Numaradan oturduğu mahalleyi de çözerdik. Şimdi aylarca uğraştığım halde özel
hayatına dair pek bir bilgi bulamamıştım. Ama topladığım ufak tefek bilgileri belgeye
eklemeyi ihmal etmemiştim.
2020’nin
mart ayının ortalarında Korona virüsü vakaları Avrupa’ya gelmeye başlamış, tüm
dükkanlar kapanmış ve eczanelerde maske kalmamıştı. İşe gidemiyor evden
çalışıyor, tüm boş zamanımı “Ayı ayak” araştırmalarına harcıyordum.
Mayısta
havalar güzelleşmişti ama İsviçre’de Korona virüsü sebebiyle beş kişiden fazla
toplanmak yasaktı. Arkadaşlarla, iki ayrı grupmuşuz gibi Zürihorn’da piknik
yapmaya karar vermiştik. Benim her yıl göle ilk defa anneler gününde girme gibi
bir takıntım olduğundan, onlar gelmeden göle hızlıca girip çıkarak geleneğimi
yerine getirmek için, buluşma saatinden bir buçuk saat önce, saat on ikide
Zürihorn’a gelmiştim. Evimden Corbusier Pavilyonu 3 dakika yürüme mesafesiydi. Paviyonun
göl tarafında, Bronz heykelin orada suya girecek, biraz güneşlenip mayom
kururken kitabimi okuyacak, saat bir buçukta arkadaşlarla buluşmaya pavilyona gidecektim.
Heykelin
yanına geldiğimde, benim gibi bir çılgının daha göle girmek için kıyafetlerini çıkarıp
özenle üst üste yerleştirdiğini gördüm. Yüzünü görünce birden sarsıldım. Ayı
ayakla bu kadar benzer yanımızın olması bir tesadüf olamazdı. Bu soğuk göle bir
o, bir de ben, başka da hiç kimse girmiyordu. O suya girene kadar uzaktan
seyrettim. Suya girmiş, birkaç kulaç ilerlemişti ki içimde tuhaf bir dürtüyle, kıyafetlerinin
yanına gidip hepsini topladım ve piknik yiyecekleri dolu çantama tıkıştırdım. Etrafta
birkaç piknikçi vardı, ama kimse benimle ilgilenmiyordu. Sakin bir şekilde ayağa
kalktım ve gözlerimi gölden ayırmadan, yavaşça oradan uzaklaştım.
Eve
döndüm. Ne kadar sakin yürümeye çalışmış olsam da heyecandan nefes nefese kalmıştım.
Üstüm başım ter içindeydi. Ayı ayağın kıyafetlerini çantamdan çıkardım. Telefonu,
cüzdanı, şortu, keten gömleği ve havlusu. Tüh havlusunu da almışım. Kahretsin. Adamcağız
orada mayosuyla kalakalmış olmalıydı. Ama artık yapacak bir şey yoktu. Cüzdanını
kurcaladım. Banka kartı, ehliyeti, Coop’tan aldığı fiş. Cep telefonuna düşen
mesajları okudum.

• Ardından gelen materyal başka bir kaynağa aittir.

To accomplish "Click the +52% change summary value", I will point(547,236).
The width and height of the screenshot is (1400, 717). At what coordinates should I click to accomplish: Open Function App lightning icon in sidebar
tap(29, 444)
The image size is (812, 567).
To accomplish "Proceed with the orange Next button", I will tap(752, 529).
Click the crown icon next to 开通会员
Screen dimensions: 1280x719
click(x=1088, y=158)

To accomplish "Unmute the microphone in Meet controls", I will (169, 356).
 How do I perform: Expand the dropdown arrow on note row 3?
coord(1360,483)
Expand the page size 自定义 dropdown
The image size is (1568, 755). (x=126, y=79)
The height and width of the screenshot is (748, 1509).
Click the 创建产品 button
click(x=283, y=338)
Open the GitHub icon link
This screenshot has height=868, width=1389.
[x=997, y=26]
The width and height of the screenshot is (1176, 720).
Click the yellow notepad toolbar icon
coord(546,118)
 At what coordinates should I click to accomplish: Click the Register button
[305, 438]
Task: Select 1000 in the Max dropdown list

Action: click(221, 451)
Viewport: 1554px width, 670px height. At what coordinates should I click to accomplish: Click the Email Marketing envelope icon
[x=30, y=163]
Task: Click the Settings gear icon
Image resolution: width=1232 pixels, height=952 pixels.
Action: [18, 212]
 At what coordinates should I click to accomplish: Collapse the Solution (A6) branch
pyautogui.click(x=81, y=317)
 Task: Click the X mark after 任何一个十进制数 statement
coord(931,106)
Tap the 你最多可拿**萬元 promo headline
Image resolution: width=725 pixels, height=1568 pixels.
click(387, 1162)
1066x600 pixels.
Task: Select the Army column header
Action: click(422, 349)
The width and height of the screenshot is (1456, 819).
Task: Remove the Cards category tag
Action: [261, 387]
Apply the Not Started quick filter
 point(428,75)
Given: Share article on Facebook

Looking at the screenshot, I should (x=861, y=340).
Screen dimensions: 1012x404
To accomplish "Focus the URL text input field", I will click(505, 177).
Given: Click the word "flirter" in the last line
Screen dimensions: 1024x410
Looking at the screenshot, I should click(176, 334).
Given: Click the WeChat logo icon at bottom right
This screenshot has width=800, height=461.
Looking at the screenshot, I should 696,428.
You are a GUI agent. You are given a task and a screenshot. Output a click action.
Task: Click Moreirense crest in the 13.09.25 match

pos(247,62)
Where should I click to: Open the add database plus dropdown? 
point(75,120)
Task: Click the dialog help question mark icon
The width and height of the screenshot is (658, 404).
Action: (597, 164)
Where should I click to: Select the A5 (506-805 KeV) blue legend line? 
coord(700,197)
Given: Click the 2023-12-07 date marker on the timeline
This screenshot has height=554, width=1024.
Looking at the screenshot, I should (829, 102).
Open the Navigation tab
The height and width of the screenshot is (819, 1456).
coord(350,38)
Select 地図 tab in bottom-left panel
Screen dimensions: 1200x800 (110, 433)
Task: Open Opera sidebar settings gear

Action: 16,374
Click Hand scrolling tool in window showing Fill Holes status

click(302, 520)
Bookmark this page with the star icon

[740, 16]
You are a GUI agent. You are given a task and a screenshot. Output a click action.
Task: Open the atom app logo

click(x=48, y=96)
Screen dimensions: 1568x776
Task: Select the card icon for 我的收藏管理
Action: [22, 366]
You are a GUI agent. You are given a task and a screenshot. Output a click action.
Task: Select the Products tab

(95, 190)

Kendimi çok kötü hissettim. Akşam karanlık basınca eşyaları
aldığım yere bırakmaya karar verdim. Telefondan ve cüzdandan el izlerimi sildim
ve plastik bulaşık eldivenlerini giyip, eşyalarda parmak izi bırakmadan, onları
bir torbaya doldurup kapımın yanına koydum.
Ardından
şort ve bluzumu çıkarıp yerine uzun yazlık bir elbise giydim. Kafamdaki kasket
yerine, hasır şapkalarımdan birini taktım. Piknik eşyalarımı koyduğum çantayı bile
değiştirdim. Arkadan bağlamış olduğum saçlarımı açıp omuzlarıma döktüm. Bir de kırmızı
ruj sürdüm. Deminki kadınla aramda hiçbir benzerlik kalmamıştı. Evde bir saat
bekledim ve saat bir buçukta tekrar evden çıktım.
Piknik
keyifliydi ama içimde huzur yoktu. Yaptığım şeyden çok utanıyordum. Akşam dört
gibi iki arkadaşı ikna edip “Ben gölde yüzerken en azından sahilden fotoğrafımı
çekin” dedim ve üç kişi göl kenarına yürüdük. İki dakikalığına da olsa, yüzme
geleneğimi yerine getirdim. Ayı ayak çoktan gitmişti, belki polise haber
vermişti ama şüpheli hiçbir şey yoktu. Şimdi içimden öğlen keşke suya girip, ona
doğru yüzmüş olsaydım ve yaklaşınca bacağıma kramp girmiş gibi yapıp onun
dikkatini çekseydim, diye düşündüm. Öyle saf bir yalanla onunla sohbet
edebilmek yerine adamın eşyalarını çalmıştım. Neden böyle bir delilik yaptığımı
bilmiyordum. Ama olmuştu bir kere.
Akşam
eve döndüğümde torba kapının yanında duruyordu. Havanın kararmasını bekleyip gece
on gibi sahile indim. Olay mahaline gitmeye cesaret edemediğim için torbanın
içindekileri otuz kırk metre ileride bir bankın üzerine bırakıp evime döndüm. Bu
olaydan sonra yaptığım şeyin utancıyla olsa gerek adamı araştırmaktan
vazgeçtim.
Aradan
5 yıl geçti, korona virüsü günleri unutuldu. Ben de altı ay boyunca takıntı
haline getirmiş olduğum yazarı çoktan unutmuştum. Ama sayesinde edebiyata ilgim
artmıştı. 2025 yılının Nisan ayıydı, Paskalya tatilinde İtalya’ya giderken
arabada yazarlarla söyleşiler dinliyordum. Max Frish’le, Dürrenmatt’la
söyleşilerden sonra Ayı ayakla söyleşi başladı. Kendinden bahsediyordu. Bir gün
göle yüzmeye gittiğini ve kıyafetlerinin çalındığını ve o gün kendini ne kadar
savunmasız hissettiğini anlattı. Stresten arabayı Dört Kantonlar gölünün
demirlerine çarpacaktım. Bir park yeri bulup durdum. Nefes nefese kalmıştım.
Ama çok mutluydum. Benden söz ediyordu. Artık benim farkımdaydı.